Impaktinfo : N’y a t-il donc pas un trait de caractère auquel vous êtes intolérant ?

Patrick Koala : Le mensonge. Il m’est plus difficile de l’accepter. La plupart du temps, les difficultés surviennent après le service rendu. Au moment du régler la facture, le client commence à créer des raisons pour ne pas s’acquitter du paiement.

Impaktinfo : En termes de logistique et de ressources humaines, des facilités, des difficultés ?
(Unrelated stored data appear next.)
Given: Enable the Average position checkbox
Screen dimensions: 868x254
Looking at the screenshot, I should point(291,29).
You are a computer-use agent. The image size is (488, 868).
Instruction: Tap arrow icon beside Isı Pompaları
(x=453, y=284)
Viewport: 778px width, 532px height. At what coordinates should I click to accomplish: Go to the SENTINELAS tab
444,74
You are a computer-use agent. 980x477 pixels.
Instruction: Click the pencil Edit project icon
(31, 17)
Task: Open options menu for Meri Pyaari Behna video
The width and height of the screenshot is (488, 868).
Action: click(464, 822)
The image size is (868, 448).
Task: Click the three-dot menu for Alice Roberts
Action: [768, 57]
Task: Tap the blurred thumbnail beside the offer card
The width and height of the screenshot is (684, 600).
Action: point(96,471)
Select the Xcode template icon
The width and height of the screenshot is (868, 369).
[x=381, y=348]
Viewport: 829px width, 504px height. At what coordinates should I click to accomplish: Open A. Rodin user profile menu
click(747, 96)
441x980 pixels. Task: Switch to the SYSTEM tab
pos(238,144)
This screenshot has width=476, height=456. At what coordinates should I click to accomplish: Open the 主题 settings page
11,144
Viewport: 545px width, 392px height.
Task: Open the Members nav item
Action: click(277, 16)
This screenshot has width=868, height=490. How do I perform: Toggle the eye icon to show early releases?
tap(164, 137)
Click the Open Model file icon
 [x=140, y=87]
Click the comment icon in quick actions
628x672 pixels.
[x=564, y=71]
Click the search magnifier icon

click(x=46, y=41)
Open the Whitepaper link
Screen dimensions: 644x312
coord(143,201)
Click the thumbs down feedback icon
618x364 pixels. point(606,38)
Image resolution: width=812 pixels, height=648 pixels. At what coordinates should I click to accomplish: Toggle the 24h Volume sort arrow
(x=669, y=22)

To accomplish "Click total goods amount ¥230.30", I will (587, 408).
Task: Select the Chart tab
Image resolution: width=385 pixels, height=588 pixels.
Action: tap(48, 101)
Patrick Koala : Des difficultés en raison de la jeunesse de l’entreprise qui a grand besoin d’être soutenue en termes de ressources humaines, certes et en termes de moyens financiers aussi. Permettez-moi de lancer ici un appel à tout esprit d’initiative et de bonne volonté pour soutenir notre activité. Avec votre permission, je fais part ici des contacts de l’entreprise et des miens personnels, en priant les personnes ou organisations intéressées par Yelba Services, et par l’esprit qui nous anime, de nous approcher et de faire un bout de chemin avec nous.

Impaktinfo : Existes-t-il ici, au Burkina Faso, d’autres structures qui offre  ce type de service ?

Patrick Koala : Pas tant que cela, de manière légale, donc agrée par l’Etat. Il en existe très peu en bonne et due forme. Un peu plus de manière informelle. Sans être déclaré et donc sans récépissé.

Impaktinfo : Dans le service aéroportuaire, vous êtres donc très peu nombreux ?

Patrick Koala : Trois, quatre environ.

Impaktinfo : La nature de votre travail est telle qu’il vous absorbe et vous accapare au détriment de votre famille. Comment vos proches le vivent-ils ?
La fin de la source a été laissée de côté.